***** Page text

When it comes to embedding video content on the web, the <video> tag in HTML5 is the bee's knees. It allows for native video playback in all modern browsers (including mobile!), which means a majority of viewers won't need a plugin like Flash. We covered this same topic back in 2010, but a lot has changed since then in terms of both browsers and devices.
Although HTML5 and the video element have come a long way since 2010, a lot of the same tough choices for publishers remain. There's still no silver bullet of a codec that all browsers support, and improving mobile devices mean different levels of video support.
In this post we'll go over what outputs are best for the web, mobile device support, and touch on bitrate recommendations. Ultimately the best outputs for you depend on your needs, but here's a basic guide for getting started using HTML5 video.
Wait…why avoid Flash?
One of the best things about HTML5 video is that it means (most) users won't need to use Flash for playback. You might be asking, "what's so bad about Flash? It seems like just yesterday that whole sites were being built with it!"
There are a whole heap of reasons, but ultimately it comes down to a better experience for the user. HTML5 video loads quicker than a Flash plugin and uses less system resources, on top of being much easier to use from a web developer's standpoint. Mobile devices also have scattered Flash support, but neither iOS or Android (since 4.1) support it.
That being said, Flash still plays an important role on the web. Many older browsers don't support HTML5 video, so in order to support them you'll need to provide a Flash fallback. Most HTML5 video players (such as Video.js) will handle this for you. From here on we'll be working under the assumption that we're trying to avoid loading the Flash fallback whenever possible.
There are three video formats that work natively in modern browsers. Unfortunately, none of these work in all browsers, so you'll need a combination of at least two for meaningful HTML5 video support.
At the very least, you will need a .mp4 file with H.264 + AAC (or MP3). H.264 is supported natively by the most browsers, and can be played using a flash fallback in browsers where it isn't. The H.264 High Profile produces the highest quality, but Baseline has the most support, particularly among mobile devices (more on this later).

**********

- _Given problem A_: Could you copy out, word for word, the part of the records that opens with the line containing "Where should I click to: Open" and closes with the line containing "Looking at the screenshot, I should tap(567, 38)."?
- _Given problem B_: Can you extend the article on HTML5 video formats from the point where it stops?

***** Material for the task

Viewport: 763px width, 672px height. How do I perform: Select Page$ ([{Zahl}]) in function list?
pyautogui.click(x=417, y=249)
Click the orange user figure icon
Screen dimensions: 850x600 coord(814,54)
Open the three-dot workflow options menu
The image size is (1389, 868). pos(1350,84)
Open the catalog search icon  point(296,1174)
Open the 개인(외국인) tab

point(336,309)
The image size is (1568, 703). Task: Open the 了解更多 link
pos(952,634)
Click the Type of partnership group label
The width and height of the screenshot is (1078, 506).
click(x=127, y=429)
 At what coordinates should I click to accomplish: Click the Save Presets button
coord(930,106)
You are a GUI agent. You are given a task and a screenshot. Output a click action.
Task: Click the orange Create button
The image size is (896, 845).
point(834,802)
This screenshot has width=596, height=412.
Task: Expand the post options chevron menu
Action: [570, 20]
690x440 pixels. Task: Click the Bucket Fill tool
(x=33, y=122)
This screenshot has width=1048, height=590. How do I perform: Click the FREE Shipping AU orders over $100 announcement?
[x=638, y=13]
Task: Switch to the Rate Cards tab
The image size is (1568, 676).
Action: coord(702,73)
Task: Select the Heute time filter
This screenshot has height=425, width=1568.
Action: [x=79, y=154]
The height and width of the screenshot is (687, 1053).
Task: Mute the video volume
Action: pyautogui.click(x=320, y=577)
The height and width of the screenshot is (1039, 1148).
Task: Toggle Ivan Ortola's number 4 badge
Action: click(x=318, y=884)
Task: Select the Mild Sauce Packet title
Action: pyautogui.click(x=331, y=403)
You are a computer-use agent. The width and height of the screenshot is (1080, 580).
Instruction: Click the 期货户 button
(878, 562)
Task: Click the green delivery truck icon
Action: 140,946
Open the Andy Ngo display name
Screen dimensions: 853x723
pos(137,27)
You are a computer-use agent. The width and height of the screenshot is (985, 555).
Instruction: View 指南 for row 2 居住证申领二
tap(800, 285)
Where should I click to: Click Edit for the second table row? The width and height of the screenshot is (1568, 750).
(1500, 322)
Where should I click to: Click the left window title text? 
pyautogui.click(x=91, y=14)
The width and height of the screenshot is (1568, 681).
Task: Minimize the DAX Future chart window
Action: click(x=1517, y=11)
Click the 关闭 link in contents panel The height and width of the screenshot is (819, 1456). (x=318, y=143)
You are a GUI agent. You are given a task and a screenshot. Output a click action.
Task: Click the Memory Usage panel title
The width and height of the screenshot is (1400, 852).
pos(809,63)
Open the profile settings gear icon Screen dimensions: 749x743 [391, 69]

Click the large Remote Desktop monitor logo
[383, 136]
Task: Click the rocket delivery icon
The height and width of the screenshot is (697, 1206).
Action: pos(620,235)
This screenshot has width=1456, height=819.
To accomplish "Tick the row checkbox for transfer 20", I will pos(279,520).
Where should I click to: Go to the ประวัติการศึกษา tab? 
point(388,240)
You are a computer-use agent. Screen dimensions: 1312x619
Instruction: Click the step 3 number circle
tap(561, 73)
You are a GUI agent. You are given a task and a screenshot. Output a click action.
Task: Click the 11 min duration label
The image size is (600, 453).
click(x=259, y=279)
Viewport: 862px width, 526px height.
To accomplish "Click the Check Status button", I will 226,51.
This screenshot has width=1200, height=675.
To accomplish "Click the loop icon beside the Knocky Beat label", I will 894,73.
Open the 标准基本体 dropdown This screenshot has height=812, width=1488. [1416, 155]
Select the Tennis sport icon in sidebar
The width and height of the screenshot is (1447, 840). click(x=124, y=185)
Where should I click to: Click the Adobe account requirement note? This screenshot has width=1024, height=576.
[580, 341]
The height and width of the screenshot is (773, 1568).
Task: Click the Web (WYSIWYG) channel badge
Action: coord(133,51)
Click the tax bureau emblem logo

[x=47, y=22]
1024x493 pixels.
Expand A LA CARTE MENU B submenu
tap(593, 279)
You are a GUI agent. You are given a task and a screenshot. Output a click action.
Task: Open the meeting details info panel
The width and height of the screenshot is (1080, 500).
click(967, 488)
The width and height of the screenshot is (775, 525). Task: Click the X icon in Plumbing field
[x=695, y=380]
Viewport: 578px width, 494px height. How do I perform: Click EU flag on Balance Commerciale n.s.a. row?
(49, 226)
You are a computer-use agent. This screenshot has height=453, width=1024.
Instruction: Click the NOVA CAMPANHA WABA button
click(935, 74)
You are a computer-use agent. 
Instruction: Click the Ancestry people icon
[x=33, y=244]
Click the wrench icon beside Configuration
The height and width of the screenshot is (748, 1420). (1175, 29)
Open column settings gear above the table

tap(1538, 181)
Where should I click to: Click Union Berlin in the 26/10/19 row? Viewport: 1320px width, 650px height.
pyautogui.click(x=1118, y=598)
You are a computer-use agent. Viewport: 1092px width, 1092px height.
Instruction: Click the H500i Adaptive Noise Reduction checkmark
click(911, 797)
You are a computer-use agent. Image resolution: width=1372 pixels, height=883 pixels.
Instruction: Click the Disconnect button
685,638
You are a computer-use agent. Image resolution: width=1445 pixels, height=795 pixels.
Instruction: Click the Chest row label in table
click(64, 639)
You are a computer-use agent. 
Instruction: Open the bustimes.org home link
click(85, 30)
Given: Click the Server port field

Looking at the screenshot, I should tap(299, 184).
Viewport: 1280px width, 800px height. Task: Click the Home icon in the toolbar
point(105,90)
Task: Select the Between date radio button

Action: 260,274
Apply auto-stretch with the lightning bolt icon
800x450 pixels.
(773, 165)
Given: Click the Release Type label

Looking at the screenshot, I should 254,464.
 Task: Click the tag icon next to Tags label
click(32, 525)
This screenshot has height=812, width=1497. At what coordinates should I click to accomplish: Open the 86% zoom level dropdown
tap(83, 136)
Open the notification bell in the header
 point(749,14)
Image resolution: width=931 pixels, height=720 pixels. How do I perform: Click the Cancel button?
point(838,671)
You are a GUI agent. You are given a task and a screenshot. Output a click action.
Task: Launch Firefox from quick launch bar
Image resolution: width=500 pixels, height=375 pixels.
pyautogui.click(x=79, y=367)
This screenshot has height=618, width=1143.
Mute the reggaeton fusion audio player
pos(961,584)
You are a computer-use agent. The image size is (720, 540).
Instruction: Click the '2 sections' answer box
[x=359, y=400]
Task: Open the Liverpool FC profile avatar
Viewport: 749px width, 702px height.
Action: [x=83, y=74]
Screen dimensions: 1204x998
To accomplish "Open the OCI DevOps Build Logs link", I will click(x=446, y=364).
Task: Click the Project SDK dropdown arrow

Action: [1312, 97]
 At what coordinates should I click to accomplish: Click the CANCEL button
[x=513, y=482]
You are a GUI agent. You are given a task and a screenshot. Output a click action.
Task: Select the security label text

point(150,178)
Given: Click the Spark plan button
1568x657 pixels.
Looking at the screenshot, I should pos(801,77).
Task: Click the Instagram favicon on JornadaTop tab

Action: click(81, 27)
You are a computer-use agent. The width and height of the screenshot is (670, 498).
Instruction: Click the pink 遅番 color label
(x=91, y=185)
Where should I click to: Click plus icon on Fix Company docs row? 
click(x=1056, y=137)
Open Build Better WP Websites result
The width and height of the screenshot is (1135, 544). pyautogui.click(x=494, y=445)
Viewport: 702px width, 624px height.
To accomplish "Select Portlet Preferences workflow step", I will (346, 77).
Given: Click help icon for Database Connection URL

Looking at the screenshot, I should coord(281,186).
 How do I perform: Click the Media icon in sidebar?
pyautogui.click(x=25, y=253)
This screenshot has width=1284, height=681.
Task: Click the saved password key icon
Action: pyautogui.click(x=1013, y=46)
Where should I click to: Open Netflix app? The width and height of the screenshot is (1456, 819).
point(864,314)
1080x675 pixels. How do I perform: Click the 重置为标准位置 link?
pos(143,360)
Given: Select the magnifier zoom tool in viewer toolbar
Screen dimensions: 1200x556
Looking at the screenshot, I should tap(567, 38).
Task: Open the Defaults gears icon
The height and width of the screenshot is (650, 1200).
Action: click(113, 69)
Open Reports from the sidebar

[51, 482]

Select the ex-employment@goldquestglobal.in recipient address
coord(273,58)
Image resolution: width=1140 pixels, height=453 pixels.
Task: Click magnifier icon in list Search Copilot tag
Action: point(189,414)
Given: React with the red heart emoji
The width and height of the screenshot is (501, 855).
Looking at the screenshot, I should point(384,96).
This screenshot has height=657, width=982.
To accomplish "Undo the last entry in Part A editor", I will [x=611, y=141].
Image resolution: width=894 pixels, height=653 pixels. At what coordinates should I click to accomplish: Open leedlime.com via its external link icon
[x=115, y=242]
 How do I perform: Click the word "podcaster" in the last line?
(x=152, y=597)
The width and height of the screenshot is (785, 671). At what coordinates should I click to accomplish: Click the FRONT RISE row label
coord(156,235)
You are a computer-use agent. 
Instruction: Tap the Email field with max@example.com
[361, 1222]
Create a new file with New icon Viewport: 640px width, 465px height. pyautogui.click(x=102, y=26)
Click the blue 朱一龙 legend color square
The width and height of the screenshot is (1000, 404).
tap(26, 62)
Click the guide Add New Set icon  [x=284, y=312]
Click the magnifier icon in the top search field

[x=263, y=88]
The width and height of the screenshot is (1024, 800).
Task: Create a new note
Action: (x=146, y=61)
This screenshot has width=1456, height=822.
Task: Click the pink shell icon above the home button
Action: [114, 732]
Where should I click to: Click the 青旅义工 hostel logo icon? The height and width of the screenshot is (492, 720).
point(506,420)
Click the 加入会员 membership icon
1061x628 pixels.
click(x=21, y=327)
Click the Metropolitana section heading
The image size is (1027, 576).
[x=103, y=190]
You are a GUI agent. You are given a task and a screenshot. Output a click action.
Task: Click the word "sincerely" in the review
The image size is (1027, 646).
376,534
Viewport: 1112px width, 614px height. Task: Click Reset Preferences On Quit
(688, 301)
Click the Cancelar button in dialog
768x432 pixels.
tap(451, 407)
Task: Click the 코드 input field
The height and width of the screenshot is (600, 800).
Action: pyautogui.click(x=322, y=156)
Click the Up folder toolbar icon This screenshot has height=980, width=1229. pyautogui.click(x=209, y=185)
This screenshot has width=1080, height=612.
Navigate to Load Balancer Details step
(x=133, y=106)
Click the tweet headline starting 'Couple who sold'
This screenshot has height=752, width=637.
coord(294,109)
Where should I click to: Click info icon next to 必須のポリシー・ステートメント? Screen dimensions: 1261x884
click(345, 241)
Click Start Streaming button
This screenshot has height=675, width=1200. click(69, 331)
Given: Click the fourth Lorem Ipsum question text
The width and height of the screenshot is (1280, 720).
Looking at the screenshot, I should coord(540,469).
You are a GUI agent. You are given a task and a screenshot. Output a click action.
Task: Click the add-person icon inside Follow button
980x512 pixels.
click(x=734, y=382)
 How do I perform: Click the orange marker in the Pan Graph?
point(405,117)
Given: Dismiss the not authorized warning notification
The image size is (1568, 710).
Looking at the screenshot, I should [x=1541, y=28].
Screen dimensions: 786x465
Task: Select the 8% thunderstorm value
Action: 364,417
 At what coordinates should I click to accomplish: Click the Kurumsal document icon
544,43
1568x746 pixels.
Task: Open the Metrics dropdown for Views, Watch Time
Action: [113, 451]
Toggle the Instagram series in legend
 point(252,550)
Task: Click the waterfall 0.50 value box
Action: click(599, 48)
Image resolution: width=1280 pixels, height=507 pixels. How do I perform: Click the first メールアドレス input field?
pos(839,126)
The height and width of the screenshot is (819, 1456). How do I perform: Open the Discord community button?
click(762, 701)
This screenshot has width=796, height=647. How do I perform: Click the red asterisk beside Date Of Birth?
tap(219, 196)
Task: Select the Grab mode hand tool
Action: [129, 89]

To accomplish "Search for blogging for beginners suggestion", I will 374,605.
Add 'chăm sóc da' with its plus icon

**********

- _Written answer A_:
Where should I click to: Open Netflix app? The width and height of the screenshot is (1456, 819).
point(864,314)
1080x675 pixels. How do I perform: Click the 重置为标准位置 link?
pos(143,360)
Given: Select the magnifier zoom tool in viewer toolbar
Screen dimensions: 1200x556
Looking at the screenshot, I should tap(567, 38).

- _Written answer B_:
Supported Desktop Browsers
Internet Explorer 9.0+
Firefox 21, 24 (disabled by default in 24, depends on system codec)
Supported Mobile Browsers
Android Browser 3.0+
Safari (iOS) 3.1+
Firefox (Android) 17.0+
Internet Explorer (Windows Phone) 9.0+
If you want to provide native playback in as many browsers as possible, you'll need to also include either an OGV (Ogg Theora + Vorbis) or WebM (VP8 + Vorbis) rendition. You could include both for max coverage, but most browsers that support one will support the other.
Supported Desktop Browsers
Supported Mobile Browsers
(both) Android Browser 2.3+
In 2010, Ogg was supported in 44.64% of browsers, while WebM was only supported by 9.35%. In 2013, support between the two is almost identical. As of December 2012, Ogg is supported in 58.85% of browsers, while WebM is supported in 58.03%.
If you're going to choose between the two, we suggest going with WebM. Back in 2010 we said we thought WebM was the future of open video, and we still believe that's the case. WebM is the better codec and has a lot of momentum, so we think it's only going to continue to grow.
Recommendation: MP4 + WebM (or MP4 + WebM + Ogg for maximum coverage)
What about mobile devices?
Just like the desktop, there is no single profile that works on every mobile device. Most modern devices support H.264, but sadly there's a lot of variation in which H.264 profile they support. Fortunately, you can cover most modern mobile devices with just a few outputs.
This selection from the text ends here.